Like many sectarian religious groups, and in keeping with the fundamentally rhetorical nature of religion (Burke 1961), the Society of Friends (Quakers) was from its very beginning in the mid-seventeenth century highly concerned with and self-conscious about the social and spiritual use of language. In earlier papers, I have discussed some of the guiding principles and characteristics of Quaker sociolinguistic usage in the seventeenth century, including the Quaker notion of Truth, Quaker folkrhetorical theory, and the rhetorical implications of Quaker plain speech and silence (Bauman 1970, 1972, 1974). The purpose of the present paper is to develop further on the sociolinguistic history of the seventeenth century Quakers by discussing some of its basic themes from the perspective of a particular communicative role, the minister. In a Society which was itself set apart from its wider social environment by distinctive ways of speaking, the minister was further differentiated from his fellow Quakers as the bearer of the only role within the Society of Friends defined in terms of speaking.
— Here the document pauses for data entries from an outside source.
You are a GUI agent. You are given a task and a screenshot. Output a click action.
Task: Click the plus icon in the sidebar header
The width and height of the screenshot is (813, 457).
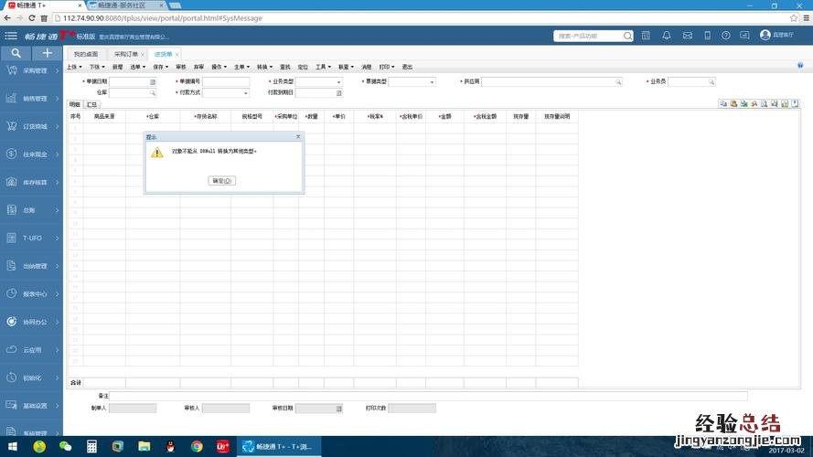pyautogui.click(x=48, y=53)
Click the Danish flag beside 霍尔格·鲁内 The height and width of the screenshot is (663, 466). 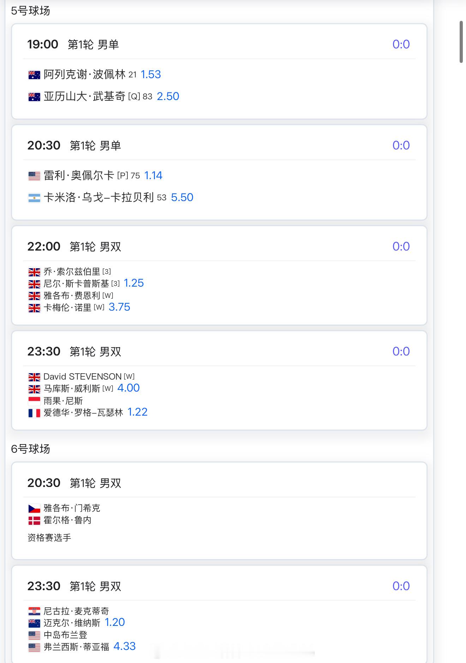tap(34, 521)
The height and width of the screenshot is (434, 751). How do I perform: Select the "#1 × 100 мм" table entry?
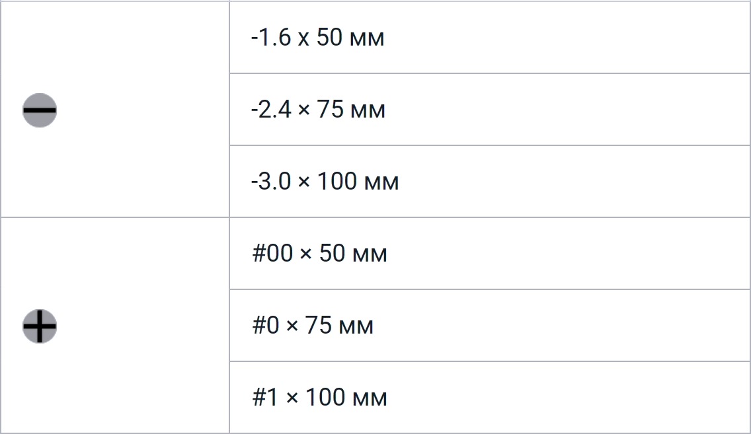point(319,398)
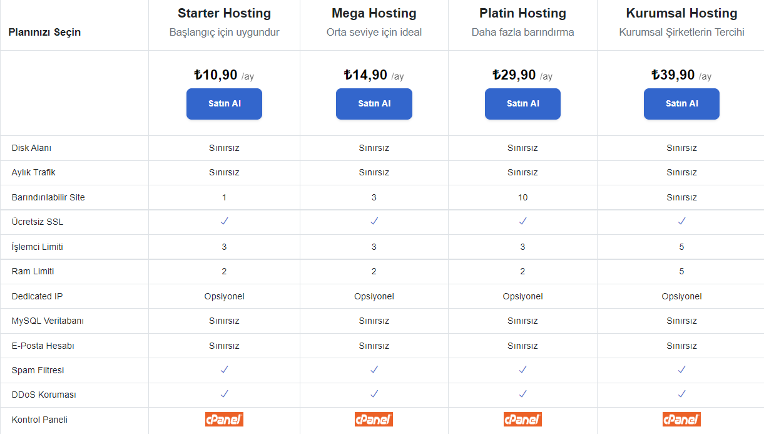
Task: Click the ₺29,90 Platin price
Action: [514, 75]
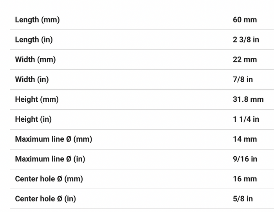This screenshot has width=274, height=212.
Task: Click the Height (mm) label
Action: pyautogui.click(x=37, y=99)
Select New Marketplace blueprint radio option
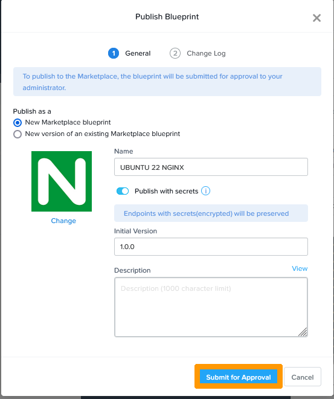The height and width of the screenshot is (399, 334). [18, 123]
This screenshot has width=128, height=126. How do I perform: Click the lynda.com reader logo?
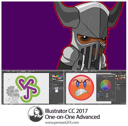[36, 114]
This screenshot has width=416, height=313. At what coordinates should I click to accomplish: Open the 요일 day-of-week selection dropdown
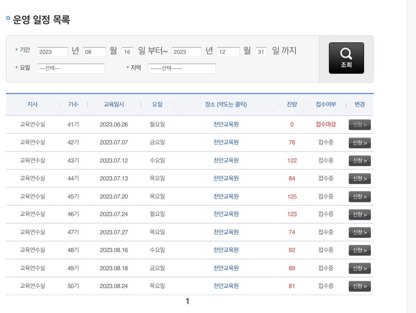pos(71,68)
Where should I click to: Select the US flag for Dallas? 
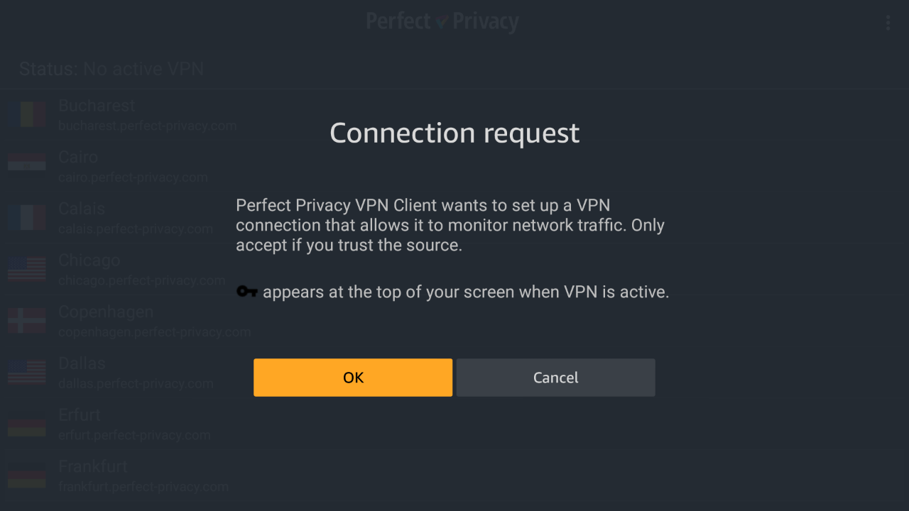click(27, 372)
The role of the minister was the point at which two of the major and opposing themes in Quaker sociolinguistic usage came together, a structural center of the domain of speaking within the Society of Friends.

In addition to contributing to the sociolinguistic history of Quakerism (cf. Samarin 1971), this study is intended as a partial demonstration that the ethnographic perspective on the study of language use need not be restricted to fieldwork in contemporary settings, but may be effectively extended to historical cases as well.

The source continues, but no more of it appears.